* **Activity list**
1. Decide whether each statement agrees with the text on the Critical Data Identifier. Answer yes or no for each, and quote the deciding words from the text. (a) XDM builds anonymization into the copy process. (b) The anonymization rules have to be changed whenever the table structure changes. (c) Users may define extra categories such as patient numbers.
2. Translate this sentence from the text on the Critical Data Identifier into Spanish: "The result of the analysis is a report on the attributes to be protected."
3. According to the text on the Critical Data Identifier, at what levels does XDM allow data copies?

* **Selected text**
Critical Data Identifier

Various privacy regulations and laws require anonymization (de-identification) of sensitive personal data files before they are available to user groups for secondary use (test , QA, research). Some examples: Health Insurance Portability and Accountability Act (HIPAA , USA), Children‘s Online Privacy Protection Act (COPPA), The European Privacy Directive 95/46/EC , De Privacywet – La Loi vie privée – The Privacy Act , Wet bescherming persoonsgegevens , Wbp ; Dutch Data Protection Act , the Federal Data Protection Act (BDSG).

In addition to the operational challenges of repeated anonymization of current production data, it is sometimes even problematic to determine the attributes that are to be anonymized. Especially if relevant documentation is lacking and/or source code experts are not available, or cannot assist.

It is obvious that attributes such as names, addresses, phone numbers, email addresses, as well as various IDs are worthy of protection in the above sense. But which columns from hundreds of tables belong in this category, and how are they interdependent? XDM supports anonymization and in particular its component Critical Data Identifier (CDI) identifies the relevant columns.

How it works
XDM is a tool designed for efficient and convenient test data deployment. Among other things, it allows data copies of different granularity; on database, table and row level. XDM considers structural dependencies. XDM integrates the anonymization into the copy process. There are no plain view unloaded data files and the anonymization rules are invariant to table structure changes.

The component CDI (Critical Data Identifier) provides fast and simple detection of personal data and related columns. Using various heuristics, XDM analyzes the data model and examines column contents and filters personal data.


CDI‘s analysis includes the following categories:

  • First and last name
  • Address with street, city and zip code
  • Phone and fax numbers
  • E-mail address
  • Banking information such as account number, BIC,
  • IBAN, and name of the bank

The result of the analysis is a report on the attributes to be protected. This report, which is available quickly, can be used as a basis for decision making and the development of modification rules. Users are free to define additional categories such as customer, patient or contract numbers, IDs, etc. and to adjust the patterns of categories to specific needs (locals).

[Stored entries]
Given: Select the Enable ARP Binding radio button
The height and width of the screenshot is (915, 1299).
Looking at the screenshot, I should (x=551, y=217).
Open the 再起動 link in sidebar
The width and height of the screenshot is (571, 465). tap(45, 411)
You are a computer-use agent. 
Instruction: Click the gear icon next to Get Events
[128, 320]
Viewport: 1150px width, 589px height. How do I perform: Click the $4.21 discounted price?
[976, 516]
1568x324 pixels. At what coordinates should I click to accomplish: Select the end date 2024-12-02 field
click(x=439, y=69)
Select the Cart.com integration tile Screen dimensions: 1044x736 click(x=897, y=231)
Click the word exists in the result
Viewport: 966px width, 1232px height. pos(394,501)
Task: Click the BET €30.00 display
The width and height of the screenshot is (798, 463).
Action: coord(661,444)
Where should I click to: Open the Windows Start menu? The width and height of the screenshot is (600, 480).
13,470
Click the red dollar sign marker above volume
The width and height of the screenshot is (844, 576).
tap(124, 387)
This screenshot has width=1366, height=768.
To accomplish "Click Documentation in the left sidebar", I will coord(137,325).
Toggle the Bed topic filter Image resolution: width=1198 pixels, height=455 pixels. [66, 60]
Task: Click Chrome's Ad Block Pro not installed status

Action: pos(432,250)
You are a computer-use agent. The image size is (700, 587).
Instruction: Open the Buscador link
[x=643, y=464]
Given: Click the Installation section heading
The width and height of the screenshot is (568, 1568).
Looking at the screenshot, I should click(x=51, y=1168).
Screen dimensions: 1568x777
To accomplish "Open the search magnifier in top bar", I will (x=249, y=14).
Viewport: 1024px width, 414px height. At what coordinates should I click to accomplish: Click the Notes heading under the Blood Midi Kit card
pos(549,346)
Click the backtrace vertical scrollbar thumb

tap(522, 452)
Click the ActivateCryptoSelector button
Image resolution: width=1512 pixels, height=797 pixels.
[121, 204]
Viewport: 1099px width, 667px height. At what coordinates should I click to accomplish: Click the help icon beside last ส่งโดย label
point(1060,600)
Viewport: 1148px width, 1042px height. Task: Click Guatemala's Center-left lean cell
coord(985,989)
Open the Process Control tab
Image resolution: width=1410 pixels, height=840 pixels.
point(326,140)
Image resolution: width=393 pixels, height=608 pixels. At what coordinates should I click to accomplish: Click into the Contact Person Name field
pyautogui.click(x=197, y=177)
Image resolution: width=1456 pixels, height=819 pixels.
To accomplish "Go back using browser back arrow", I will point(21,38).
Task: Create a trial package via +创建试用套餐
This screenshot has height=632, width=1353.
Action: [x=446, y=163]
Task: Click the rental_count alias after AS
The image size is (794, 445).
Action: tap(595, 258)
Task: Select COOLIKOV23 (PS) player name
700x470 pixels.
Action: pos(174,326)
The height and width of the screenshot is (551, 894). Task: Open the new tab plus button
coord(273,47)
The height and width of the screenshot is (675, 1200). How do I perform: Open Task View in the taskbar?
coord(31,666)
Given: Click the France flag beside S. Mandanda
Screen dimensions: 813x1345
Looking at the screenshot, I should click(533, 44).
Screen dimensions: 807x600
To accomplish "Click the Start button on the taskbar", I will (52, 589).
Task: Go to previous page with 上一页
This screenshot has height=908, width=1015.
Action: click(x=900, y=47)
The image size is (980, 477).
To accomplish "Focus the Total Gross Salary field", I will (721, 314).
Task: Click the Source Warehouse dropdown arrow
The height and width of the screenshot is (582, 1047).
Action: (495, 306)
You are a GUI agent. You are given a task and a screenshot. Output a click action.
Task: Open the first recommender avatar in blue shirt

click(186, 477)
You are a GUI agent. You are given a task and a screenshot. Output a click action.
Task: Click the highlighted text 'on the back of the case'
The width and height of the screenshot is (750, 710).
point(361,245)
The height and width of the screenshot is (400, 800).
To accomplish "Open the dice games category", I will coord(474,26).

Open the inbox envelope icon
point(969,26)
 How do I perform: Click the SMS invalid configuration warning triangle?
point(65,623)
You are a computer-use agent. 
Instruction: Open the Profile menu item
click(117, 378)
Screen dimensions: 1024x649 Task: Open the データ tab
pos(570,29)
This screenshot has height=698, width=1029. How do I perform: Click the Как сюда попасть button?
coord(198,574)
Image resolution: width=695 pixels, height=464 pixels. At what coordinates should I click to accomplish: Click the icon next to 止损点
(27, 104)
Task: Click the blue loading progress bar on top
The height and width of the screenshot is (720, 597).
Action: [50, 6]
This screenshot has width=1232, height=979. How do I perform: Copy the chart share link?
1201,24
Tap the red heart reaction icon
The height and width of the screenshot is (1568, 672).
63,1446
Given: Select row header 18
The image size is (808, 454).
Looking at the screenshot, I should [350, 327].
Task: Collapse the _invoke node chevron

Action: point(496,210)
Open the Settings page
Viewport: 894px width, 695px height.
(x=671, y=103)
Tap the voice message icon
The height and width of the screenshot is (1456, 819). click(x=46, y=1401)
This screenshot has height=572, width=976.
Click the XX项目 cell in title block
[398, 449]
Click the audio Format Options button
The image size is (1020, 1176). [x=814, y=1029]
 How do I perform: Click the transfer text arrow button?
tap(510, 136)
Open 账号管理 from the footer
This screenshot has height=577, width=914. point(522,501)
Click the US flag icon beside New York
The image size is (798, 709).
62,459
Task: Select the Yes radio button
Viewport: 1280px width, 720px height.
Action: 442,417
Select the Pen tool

* **Solutions by task**
1.
(a) Yes: "XDM integrates the anonymization into the copy process."
(b) No: "the anonymization rules are invariant to table structure changes"
(c) Yes: "Users are free to define additional categories such as customer, patient or contract numbers"

2. El resultado del análisis es un informe sobre los atributos que deben protegerse.

3. At the database, table and row level.